UK

Whistleblower who raised fears about the health and safety of patients at NHS Tavistock sues clinic

IT engineer Miss Bell is pictured outside the Royal Courts of Justice in London in January

In an interview earlier this year, Keira told the Daily Mail what happened to her, in order to highlight her plight and, she says, serve as a warning to others. 

Keira was brought up in Hertfordshire, with two younger sisters, by her single mother, as her parents had divorced. Her father, who served in the U.S. military in Britain and has since settled here, lived a few miles away.

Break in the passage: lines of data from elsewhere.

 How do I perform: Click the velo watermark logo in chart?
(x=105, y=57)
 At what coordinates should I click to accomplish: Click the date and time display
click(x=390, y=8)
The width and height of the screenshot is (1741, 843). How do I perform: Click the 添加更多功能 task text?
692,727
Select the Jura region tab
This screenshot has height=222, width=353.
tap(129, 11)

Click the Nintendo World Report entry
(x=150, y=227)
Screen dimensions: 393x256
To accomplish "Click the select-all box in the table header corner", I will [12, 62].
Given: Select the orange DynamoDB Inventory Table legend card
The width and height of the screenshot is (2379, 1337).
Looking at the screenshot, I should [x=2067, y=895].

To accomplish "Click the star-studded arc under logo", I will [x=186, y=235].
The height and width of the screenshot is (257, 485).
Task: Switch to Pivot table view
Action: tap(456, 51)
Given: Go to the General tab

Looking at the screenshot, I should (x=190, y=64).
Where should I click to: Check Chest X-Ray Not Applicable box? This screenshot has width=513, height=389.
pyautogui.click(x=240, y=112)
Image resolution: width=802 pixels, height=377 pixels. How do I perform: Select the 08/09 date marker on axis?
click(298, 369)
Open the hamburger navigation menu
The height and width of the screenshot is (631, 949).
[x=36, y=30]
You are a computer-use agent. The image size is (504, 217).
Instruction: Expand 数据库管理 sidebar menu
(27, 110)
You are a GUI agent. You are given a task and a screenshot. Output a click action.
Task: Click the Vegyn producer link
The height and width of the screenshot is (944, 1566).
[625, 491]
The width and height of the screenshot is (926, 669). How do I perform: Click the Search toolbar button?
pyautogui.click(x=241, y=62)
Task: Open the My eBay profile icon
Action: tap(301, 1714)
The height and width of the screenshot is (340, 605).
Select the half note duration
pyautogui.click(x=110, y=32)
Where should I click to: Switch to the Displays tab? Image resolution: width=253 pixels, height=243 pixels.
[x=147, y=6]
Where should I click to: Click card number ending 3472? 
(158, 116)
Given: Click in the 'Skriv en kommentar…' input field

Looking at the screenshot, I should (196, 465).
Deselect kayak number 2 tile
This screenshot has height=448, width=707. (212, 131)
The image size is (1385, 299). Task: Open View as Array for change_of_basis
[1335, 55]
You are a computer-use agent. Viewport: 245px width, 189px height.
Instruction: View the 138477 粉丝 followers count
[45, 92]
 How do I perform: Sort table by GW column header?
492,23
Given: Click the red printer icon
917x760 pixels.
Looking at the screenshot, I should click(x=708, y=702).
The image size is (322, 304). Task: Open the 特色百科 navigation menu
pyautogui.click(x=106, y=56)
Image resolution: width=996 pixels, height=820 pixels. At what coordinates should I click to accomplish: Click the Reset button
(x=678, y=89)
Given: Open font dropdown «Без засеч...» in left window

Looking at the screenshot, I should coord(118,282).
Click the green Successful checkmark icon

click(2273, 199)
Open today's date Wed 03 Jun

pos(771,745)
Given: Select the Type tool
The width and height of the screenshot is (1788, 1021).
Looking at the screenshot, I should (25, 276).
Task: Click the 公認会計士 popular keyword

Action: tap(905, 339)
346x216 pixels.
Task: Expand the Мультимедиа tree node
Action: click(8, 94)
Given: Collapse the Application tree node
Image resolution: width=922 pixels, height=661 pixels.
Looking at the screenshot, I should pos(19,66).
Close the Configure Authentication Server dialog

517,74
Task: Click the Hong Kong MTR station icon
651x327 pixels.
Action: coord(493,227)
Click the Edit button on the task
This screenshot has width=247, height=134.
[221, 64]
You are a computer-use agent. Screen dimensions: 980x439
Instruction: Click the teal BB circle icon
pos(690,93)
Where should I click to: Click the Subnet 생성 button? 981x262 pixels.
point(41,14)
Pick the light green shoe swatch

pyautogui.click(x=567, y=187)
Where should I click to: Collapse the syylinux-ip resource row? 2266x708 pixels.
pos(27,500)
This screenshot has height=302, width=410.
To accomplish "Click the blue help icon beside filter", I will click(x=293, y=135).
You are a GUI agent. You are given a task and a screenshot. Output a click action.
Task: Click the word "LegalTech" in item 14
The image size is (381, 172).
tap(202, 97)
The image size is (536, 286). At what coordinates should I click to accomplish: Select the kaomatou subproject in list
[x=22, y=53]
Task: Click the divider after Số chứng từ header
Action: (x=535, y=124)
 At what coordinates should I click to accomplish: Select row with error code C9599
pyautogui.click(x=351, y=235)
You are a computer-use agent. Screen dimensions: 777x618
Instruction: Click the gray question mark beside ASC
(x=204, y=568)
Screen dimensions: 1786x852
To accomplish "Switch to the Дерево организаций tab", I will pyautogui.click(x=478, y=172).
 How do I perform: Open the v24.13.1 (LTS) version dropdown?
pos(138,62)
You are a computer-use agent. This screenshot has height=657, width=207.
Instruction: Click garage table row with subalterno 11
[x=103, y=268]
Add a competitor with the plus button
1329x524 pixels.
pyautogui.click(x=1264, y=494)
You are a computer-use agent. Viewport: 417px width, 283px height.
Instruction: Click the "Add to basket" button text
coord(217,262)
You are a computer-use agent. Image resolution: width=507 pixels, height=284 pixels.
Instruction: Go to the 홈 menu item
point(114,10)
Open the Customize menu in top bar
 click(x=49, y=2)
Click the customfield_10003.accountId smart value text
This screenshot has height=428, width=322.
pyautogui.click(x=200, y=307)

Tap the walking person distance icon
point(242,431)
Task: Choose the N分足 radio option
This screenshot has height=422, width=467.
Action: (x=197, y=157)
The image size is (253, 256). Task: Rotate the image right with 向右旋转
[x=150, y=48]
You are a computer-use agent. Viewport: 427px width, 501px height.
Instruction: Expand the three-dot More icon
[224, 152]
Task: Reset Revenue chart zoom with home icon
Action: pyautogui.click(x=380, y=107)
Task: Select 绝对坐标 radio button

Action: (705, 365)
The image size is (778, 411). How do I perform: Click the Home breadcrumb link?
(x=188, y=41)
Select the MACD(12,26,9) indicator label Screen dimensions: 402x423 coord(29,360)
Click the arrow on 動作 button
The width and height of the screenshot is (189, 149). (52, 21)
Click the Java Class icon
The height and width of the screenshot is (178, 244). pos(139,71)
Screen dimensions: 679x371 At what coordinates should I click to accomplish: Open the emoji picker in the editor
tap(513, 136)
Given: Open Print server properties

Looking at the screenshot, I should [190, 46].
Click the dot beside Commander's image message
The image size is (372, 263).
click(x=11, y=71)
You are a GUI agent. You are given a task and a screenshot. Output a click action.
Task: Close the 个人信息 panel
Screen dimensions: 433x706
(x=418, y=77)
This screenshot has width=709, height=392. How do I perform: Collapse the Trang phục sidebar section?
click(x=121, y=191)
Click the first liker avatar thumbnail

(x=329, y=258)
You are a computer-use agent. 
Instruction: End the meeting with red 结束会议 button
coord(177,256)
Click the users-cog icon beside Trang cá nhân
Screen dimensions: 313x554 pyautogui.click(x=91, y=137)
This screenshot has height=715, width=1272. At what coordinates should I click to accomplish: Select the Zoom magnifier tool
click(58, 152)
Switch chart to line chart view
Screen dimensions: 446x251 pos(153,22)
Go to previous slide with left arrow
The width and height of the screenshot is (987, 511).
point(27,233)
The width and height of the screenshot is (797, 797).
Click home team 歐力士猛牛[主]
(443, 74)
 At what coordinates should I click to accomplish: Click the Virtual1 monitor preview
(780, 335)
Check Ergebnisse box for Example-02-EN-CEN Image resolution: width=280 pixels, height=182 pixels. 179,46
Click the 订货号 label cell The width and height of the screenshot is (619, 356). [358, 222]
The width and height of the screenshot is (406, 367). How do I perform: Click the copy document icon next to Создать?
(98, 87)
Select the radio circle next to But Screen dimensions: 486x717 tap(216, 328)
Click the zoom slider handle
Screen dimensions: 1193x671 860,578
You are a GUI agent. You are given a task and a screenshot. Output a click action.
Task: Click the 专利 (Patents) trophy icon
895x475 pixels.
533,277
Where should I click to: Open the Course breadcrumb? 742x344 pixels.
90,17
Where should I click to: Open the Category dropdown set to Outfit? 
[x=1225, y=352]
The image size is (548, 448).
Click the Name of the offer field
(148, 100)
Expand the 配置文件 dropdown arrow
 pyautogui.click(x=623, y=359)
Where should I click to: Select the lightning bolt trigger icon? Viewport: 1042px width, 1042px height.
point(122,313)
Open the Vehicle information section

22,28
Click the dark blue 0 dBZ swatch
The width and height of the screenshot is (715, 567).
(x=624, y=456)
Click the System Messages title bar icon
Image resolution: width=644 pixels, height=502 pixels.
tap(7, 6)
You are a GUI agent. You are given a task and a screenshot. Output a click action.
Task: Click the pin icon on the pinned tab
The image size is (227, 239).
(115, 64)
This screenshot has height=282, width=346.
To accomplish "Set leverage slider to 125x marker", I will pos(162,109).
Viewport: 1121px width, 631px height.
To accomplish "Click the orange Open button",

She was always a tomboy, she said. She did not like wearing skirts, and can still vividly remember two occasions when she was forced by her family to go out in a dress.

She told the Daily Mail: ‘At 14, I was pitched a question by my mother, about me being such a tomboy. She asked me if I was a lesbian, so I said no. She asked me if I wanted to be a boy and I said no, too.’

But the question set Keira thinking that she might be what was then called transsexual, and today is known as transgender.

‘The idea was disgusting to me,’ she tells me. ‘Wanting to change sex was not glorified as it is now. It was still relatively unknown. Yet the idea stuck in my mind and it didn’t go away.’

Keira’s road to the invasive treatment she blames for blighting her life, began after she started to persistently play truant at school. An odd one out, she insisted on wearing trousers — most female pupils there chose skirts — and rarely had friends of either sex.

When she continually refused to turn up at class as a result of bullying, she was referred to a therapist.

She told him of her thoughts that she wanted to be a boy.

Very soon, she was referred to her local doctor who, in turn, sent her to the child and adolescent mental health service (CAMHS) near her home. From there, because of her belief that she was born in the wrong body, she was given treatment at the Tavistock 

Keira had entered puberty and her periods had begun. ‘The Tavistock gave me hormone blockers to stop my female development. It was like turning off a tap,’ she says.

‘I had symptoms similar to the menopause when a woman’s hormones drop. I had hot flushes, I found it difficult to sleep, my sex drive disappeared. I was given calcium tablets because my bones weakened.’

Keira claims she was not warned by the Tavistock therapists of the dreadful symptoms ahead.

Her breasts, which she had been binding with a cloth she bought from a transgender internet site, did not instantly disappear. ‘I was in nowhere land,’ she says.

Yet back she went to the Tavistock, where tests were run to see if she was ready for the next stage of her treatment after nearly a year on blockers. 

A few months later, she noticed the first wispy hairs growing on her chin. At last something was happening. Keira was pleased.

She was referred to the Gender Identity Clinic in West London, which treats adults planning to change sex.

After getting two ‘opinions’ from experts there, she was sent to a hospital in Brighton, East Sussex, for a double mastectomy, aged 20. 

By now, she had a full beard, her sex drive returned, and her voice was deep.

After her breasts were removed, she began to have doubts about becoming a boy.

Despite her doubts, she pressed on. She changed her name and sex on her driving licence and birth certificate, calling herself Quincy (after musician Quincy Jones) as she liked the sound of it. She also altered her name by deed poll, and got a government-authorised Gender Recognition Certificate making her officially male. 

In January last year, soon after her 22nd birthday, she had her final testosterone injection. 

But, after years of having hormones pumped into your body, the clock is not easily turned back. It is true that her periods returned and she slowly began to regain a more feminine figure around her hips. Yet her beard still grows.

‘I don’t know if I will ever really look like a woman again,’ she said. ‘I feel I was a guinea pig at the Tavistock, and I don’t think anyone knows what will happen to my body in the future.’ 

Even the question of whether she will be able to have children is in doubt.

She has started buying women’s clothes and using female toilets again, but says: ‘I worry about it every time in case women think I am a man. I get nervous. I have short hair but I am growing it and, perhaps, that will make a difference.’ 

By law she is male, and she faces the bureaucratic nightmare of changing official paperwork back to say she is female.